Task requirements:
Copy each line of the data beneath in which the word "field" appears.

(Dataset entries)

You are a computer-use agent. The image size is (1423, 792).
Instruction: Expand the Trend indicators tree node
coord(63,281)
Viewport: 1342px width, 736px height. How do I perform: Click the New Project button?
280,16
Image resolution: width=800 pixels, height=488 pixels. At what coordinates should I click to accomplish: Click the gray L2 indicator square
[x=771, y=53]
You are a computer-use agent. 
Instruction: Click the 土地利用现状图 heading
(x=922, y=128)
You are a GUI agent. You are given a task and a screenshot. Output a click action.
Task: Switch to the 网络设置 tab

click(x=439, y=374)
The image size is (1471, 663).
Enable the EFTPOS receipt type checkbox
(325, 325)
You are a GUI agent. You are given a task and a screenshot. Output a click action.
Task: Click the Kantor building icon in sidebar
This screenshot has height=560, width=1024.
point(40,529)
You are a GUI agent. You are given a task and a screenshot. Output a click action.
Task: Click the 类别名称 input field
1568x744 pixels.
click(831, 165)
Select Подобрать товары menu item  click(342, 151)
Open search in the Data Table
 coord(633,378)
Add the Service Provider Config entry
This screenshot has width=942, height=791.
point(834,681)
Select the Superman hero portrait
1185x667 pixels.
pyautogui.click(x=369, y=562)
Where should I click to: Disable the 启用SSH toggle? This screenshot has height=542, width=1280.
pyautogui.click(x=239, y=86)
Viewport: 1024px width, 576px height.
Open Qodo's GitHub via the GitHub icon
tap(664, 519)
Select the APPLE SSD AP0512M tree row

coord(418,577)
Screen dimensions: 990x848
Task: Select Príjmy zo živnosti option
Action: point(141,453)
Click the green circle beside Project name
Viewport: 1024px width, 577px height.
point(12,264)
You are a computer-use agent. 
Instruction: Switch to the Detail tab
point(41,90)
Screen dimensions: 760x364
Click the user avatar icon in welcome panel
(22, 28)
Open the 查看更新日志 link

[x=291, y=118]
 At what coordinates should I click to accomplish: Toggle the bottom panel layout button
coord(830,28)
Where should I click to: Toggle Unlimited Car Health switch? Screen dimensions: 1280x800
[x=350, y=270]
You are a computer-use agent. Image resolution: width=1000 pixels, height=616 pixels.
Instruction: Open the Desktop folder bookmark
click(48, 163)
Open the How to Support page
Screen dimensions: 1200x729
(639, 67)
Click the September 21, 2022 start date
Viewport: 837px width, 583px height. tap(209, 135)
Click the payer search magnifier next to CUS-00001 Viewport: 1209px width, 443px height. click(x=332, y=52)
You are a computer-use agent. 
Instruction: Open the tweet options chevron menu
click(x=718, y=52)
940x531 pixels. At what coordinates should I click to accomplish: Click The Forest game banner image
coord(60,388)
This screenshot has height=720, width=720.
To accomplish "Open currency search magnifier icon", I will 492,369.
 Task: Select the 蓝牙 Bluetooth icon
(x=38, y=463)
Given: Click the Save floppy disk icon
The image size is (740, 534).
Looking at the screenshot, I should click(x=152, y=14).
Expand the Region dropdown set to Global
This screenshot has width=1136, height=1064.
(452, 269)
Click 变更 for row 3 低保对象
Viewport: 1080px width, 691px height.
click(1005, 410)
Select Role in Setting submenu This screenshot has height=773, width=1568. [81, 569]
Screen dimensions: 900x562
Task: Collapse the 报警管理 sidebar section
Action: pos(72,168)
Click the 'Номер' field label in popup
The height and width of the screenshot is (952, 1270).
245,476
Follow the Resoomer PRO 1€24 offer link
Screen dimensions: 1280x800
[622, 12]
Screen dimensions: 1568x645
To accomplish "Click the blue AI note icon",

Output for this exercise:
Task: Click the 类别名称 input field
Click the 'Номер' field label in popup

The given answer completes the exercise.